The proposed ordinance MC2019-07 will remove the Council’s “Advise and Consent” power over any proposed lay-off plans by the city. That’s right – a governing body is moving to weaken themselves – a likely unheard of situation. The claim by the Administration and Corporation Counsel is that this is just a housekeeping matter to align the city charter with municipal code. It should be noted that there are very few council sessions with municipal code clean-up being done so it is interesting that this particular topic is in such dire need of a refresh. It is also interesting to note that the current ordinance has been in place since the time the current charter was enacted – so where is the need or urgency to make the change. For those that attended last months council meeting there is a clue – the layoff of the emergency dispatchers that was proposed and not voted on in February (Not because the Council members voted against it, but because no council member was willing to second the motion to vote on the resolution).

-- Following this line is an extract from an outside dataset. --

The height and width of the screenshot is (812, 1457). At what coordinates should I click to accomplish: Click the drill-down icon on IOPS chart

The administration would like to outsource the functions of the dispatchers to a private firm – apparently because of an estimated savings of over $2 million over the term of the contract. Without seeing the details of that agreement it is hard to see how outsourcing 5 individuals would save that much money – add to that the administrations habit of performing poor outsourcing projects and it makes that savings even harder to comprehend. That issue aside, it is obvious that the Council’s inability to act on the Mayor’s wishes caused some bad feelings within the group and as a result the Mayor decided to just change the way the process works so that he can get his way.

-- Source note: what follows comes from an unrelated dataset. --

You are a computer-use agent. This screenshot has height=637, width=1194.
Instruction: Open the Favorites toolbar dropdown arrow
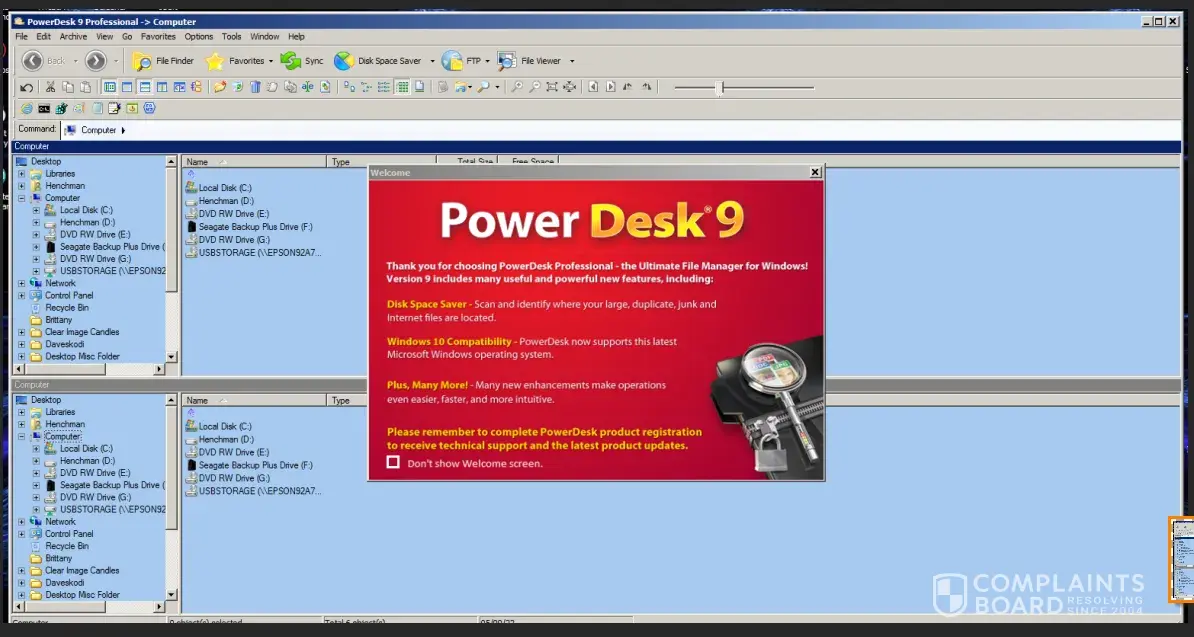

Outsourcing is not always a bad thing – and can often lead to efficiencies and economies of scale that some corporations or governments struggle to achieve independently for areas that are outside their core competency. But not all outsourcing is smart and poorly outsourced programs can cost more and create issues with performance and service, resulting in having to be brought back in-house at considerable expense.

It is my guess that the Mayor has a budget issue to resolve and is eager to get this outsourcing project in motion for his next budget. I would also guess that he would dig out the prior plan to outsource the planning division – which only failed last time because of public outrage and a council that stood up against the proposal.

All but two council members asked questions last evening and each one of them failed to hold the administration or corporation counsel’s feet to the fire on the answers. They allowed themselves to get spin and conflated information instead of the answer to their questions. The only exception to that was Councilwoman Ashley Davis – who asked several questions and repeated them until she got the answer. She also had the courage to vote against moving this ordinance to next week’s agenda where it will be voted on. Unfortunately, her colleagues still struggle with what their role is as a council member, fail to do the necessary homework prior to the meetings and instead appear to just formulate questions on the fly during the meeting.

With the exception of Ms. Davis, the council demonstrated their utter lack of independence from the Mayor (also their party chair who decides if they can be on the ballot and their chief fundraiser for elections) – so little independence that they will give up authority that has been with the Plainfield City Council for 50 years without demanding any real information or understanding the nuances of the city charter or municipal code.

Approving this ordinance could have very dire and expensive consequences for Plainfield near and long term and the Mayor’s insistence that the Council would still have to approve any contracts for outsourcing projects is another sad topic – this Council has never asked pointed questions about any contract let alone denying one or any of the requisite expenditures that go along with them.